Dataset entries
▬▬▬▬▬▬

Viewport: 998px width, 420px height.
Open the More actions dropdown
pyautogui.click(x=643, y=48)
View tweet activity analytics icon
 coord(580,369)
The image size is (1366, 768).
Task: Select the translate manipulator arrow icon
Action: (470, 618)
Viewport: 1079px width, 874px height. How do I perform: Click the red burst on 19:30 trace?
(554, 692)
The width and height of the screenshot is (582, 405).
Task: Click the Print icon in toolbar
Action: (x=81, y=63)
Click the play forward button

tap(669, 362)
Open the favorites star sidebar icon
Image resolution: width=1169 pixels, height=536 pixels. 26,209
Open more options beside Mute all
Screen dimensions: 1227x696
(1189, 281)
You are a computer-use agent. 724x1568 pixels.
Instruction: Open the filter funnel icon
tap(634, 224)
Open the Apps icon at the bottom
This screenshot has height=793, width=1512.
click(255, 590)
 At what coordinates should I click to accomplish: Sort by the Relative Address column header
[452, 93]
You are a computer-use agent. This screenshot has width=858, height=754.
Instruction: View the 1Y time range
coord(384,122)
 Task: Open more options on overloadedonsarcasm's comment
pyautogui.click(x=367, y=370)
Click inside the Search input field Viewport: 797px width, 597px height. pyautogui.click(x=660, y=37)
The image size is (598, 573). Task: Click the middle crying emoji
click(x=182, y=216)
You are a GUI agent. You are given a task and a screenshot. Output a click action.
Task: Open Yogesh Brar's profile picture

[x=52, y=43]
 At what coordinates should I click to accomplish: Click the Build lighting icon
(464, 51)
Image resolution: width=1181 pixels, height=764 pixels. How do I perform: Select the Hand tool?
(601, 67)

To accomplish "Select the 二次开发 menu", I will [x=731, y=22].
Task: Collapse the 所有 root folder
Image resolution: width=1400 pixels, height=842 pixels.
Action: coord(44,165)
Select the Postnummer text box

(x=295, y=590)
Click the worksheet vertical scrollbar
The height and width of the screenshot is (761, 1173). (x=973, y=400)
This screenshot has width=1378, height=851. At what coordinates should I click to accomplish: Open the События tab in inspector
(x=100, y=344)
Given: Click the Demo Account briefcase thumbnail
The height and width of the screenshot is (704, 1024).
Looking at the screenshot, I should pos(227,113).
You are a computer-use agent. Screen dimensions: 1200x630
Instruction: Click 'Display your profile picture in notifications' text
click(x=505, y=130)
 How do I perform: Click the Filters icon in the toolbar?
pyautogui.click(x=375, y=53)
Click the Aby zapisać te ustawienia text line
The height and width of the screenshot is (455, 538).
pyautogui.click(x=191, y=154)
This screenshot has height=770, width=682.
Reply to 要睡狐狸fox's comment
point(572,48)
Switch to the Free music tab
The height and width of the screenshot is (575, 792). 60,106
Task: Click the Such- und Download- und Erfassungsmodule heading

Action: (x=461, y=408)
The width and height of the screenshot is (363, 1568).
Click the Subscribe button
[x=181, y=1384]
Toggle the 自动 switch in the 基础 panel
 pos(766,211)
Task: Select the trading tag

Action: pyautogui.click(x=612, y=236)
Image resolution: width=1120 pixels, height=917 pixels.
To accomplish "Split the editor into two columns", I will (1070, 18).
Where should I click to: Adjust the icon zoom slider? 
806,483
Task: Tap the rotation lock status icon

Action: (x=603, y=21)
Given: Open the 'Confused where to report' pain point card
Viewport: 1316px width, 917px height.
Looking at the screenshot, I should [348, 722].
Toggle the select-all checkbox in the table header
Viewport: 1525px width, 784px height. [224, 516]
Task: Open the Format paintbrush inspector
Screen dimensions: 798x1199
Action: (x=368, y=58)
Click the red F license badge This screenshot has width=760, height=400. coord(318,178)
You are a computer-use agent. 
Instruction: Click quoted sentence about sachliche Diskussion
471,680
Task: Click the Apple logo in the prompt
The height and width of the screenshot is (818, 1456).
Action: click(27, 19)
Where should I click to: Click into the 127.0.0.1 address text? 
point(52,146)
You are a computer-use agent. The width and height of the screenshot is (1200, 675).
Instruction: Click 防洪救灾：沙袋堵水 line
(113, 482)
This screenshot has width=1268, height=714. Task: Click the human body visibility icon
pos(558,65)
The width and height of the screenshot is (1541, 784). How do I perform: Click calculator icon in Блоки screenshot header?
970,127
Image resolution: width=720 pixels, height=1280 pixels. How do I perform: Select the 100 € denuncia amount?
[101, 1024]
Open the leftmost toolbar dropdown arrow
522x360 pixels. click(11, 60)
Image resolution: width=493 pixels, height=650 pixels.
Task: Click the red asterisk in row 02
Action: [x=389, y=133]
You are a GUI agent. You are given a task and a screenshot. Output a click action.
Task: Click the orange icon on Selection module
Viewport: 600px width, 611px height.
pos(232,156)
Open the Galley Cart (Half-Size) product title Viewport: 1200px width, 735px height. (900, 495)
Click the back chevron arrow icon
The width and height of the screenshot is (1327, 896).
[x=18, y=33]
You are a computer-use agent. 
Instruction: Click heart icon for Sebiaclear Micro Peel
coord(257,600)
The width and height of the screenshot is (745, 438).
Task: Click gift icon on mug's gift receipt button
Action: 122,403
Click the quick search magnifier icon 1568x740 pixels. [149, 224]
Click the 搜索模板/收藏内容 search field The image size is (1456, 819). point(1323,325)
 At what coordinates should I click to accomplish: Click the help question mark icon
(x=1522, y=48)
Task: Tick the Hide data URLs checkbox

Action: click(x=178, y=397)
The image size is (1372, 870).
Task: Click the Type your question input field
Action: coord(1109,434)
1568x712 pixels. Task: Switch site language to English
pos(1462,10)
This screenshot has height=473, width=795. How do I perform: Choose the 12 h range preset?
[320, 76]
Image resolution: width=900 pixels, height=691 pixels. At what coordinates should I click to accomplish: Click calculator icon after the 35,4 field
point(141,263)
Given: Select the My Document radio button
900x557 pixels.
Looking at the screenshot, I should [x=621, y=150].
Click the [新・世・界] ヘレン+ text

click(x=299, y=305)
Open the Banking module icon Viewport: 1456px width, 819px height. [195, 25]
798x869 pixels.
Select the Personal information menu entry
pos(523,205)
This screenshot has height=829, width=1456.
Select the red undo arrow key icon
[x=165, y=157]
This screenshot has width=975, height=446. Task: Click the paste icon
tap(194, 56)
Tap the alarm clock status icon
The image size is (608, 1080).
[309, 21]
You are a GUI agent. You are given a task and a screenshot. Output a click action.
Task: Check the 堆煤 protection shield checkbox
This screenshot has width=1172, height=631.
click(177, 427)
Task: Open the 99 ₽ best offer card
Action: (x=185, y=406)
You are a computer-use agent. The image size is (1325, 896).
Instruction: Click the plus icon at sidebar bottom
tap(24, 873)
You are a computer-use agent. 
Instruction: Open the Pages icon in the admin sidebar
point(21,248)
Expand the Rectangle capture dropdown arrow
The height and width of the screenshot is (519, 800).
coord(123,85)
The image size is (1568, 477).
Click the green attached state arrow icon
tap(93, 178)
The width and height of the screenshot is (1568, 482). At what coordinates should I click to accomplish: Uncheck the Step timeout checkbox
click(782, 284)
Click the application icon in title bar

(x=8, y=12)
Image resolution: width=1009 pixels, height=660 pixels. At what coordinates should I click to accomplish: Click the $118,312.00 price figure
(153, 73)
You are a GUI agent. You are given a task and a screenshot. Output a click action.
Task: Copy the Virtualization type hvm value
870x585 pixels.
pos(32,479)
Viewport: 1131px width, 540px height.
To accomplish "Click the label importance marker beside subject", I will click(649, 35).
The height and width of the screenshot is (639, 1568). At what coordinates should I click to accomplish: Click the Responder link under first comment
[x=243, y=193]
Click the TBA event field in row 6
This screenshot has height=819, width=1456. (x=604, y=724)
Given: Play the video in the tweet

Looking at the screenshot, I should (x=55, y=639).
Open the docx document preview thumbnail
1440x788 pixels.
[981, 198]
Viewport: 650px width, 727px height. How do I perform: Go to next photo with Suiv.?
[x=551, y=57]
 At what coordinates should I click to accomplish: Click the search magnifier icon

▬▬▬▬▬▬

WHAT TO DO:
Copy word for word the part of the data above that opens with the line containing "Image resolution: width=720" and closes with the line containing "Action: [x=389, y=133]", including both of those lines.

CORRECT RESPONSE:
Image resolution: width=720 pixels, height=1280 pixels. How do I perform: Select the 100 € denuncia amount?
[101, 1024]
Open the leftmost toolbar dropdown arrow
522x360 pixels. click(11, 60)
Image resolution: width=493 pixels, height=650 pixels.
Task: Click the red asterisk in row 02
Action: [x=389, y=133]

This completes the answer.